> Work instruction
The output should consist solely of the lines running from the one that contains "Nebraska (131, 1951)" through the end of the records below, copied exactly.

> Dataset records
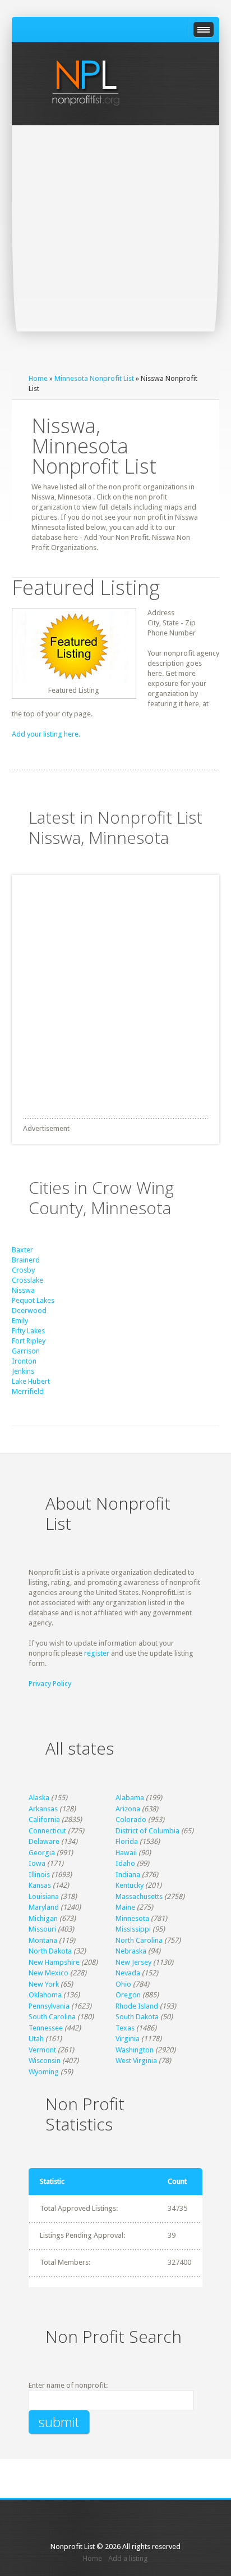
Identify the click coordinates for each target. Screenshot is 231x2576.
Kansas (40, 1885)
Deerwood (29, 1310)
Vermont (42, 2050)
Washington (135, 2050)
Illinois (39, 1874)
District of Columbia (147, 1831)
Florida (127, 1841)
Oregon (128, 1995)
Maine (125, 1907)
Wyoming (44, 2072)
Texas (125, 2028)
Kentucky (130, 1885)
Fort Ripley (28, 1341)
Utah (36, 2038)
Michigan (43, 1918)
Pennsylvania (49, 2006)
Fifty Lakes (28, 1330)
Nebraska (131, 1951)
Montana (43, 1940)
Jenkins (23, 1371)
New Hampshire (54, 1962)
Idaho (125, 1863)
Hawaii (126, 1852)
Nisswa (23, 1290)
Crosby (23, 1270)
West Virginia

> Answer box
Nebraska (131, 1951)
Montana (43, 1940)
Jenkins (23, 1371)
New Hampshire (54, 1962)
Idaho (125, 1863)
Hawaii (126, 1852)
Nisswa (23, 1290)
Crosby (23, 1270)
West Virginia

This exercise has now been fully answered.